Eine frontale (im Gegensatz zu einer verdeckten) militärischen Konfrontation zwischen Israel und dem Iran könnte ein Ergebnis eines endgültigen Bruchs des Westens mit Teheran sein. Das wiederum könnte den Irak und Syrien anziehen – weitere unerledigte US-Geschäfte – sowie Russland. In der Zwischenzeit könnte der bei den Wahlen herausgeforderte Führer der Türkei, Recep Tayyip Erdoğan, die in Syrien ansässigen Kurden erneut angreifen – um die Aufmerksamkeit von seinen innenpolitischen Fehlern abzulenken.

Ukrainer, die sich fragen, was 2023 bringen könnte, haben guten Grund, sich auch um die amerikanisch-europäische Einheit und ihren langen Atem zu sorgen. Die Spaltungen zwischen den EU-Ländern über die Verhandlungen mit Russland könnten sich im Laufe des Krieges ausweiten. Und in Washington wächst der Unmut darüber, dass die USA die meisten Risiken in der Ukraine übernehmen und den Löwenanteil der Kosten zahlen (48 Milliarden Dollar, Tendenz steigend), während die Europäer angeblich auf Huckepack zurückgreifen.
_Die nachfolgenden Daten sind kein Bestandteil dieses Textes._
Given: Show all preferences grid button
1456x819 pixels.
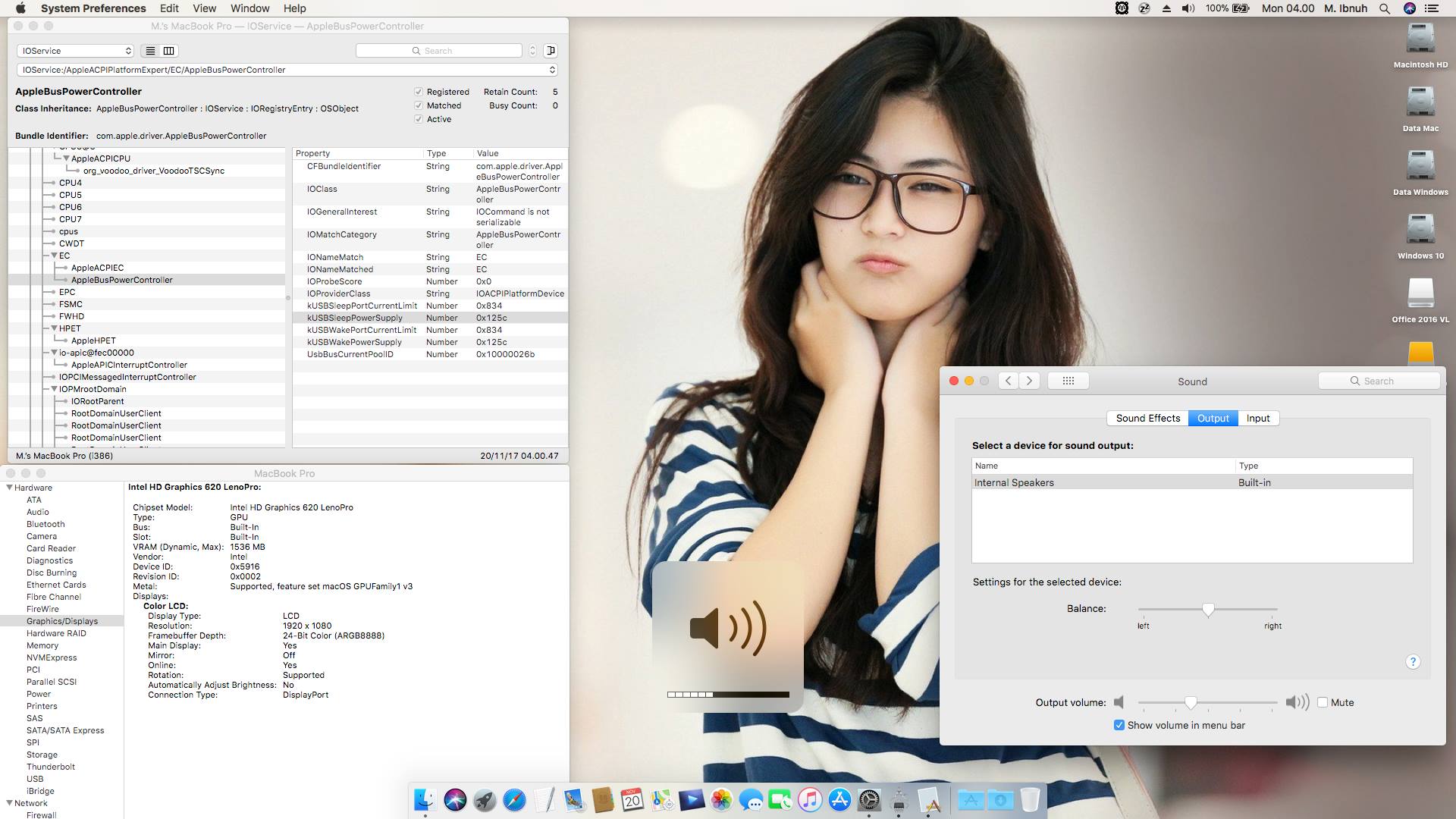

Im weiteren Sinne werden die transatlantischen Beziehungen von protektionistischen Elementen erneut auf die Probe gestellt Bidens wegweisende Handels- und Technologiegesetzgebung die Brüssel empört haben. Eine grundlegendere, überraschendere Frage betrifft angesichts der bevorstehenden Präsidentschaftswahlen 2024 die Robustheit und Integrität der amerikanischen Demokratie in der Ära Donald Trump.

Wer weiß? Vielleicht wird Putin schmählich abgesetzt. Vielleicht küssen sich Biden und Xi und versöhnen sich. Vielleicht ist Frieden in Palästina doch keine Fata Morgana. Eines ist sicher im Jahr 2023: Die Ukraine wird immer noch mehr Unterstützung und Aufmerksamkeit erhalten als Afghanistan und Dutzende ärmere, ähnlich umkämpfte, strategisch weniger wichtige Länder zusammen.

Während die Großmächte ihre globalen Schlachten führen, werden Elend und Chaos in diesen weniger begünstigten Nationen anhalten, weitgehend unkontrolliert und unbemerkt. Frohes neues Jahr!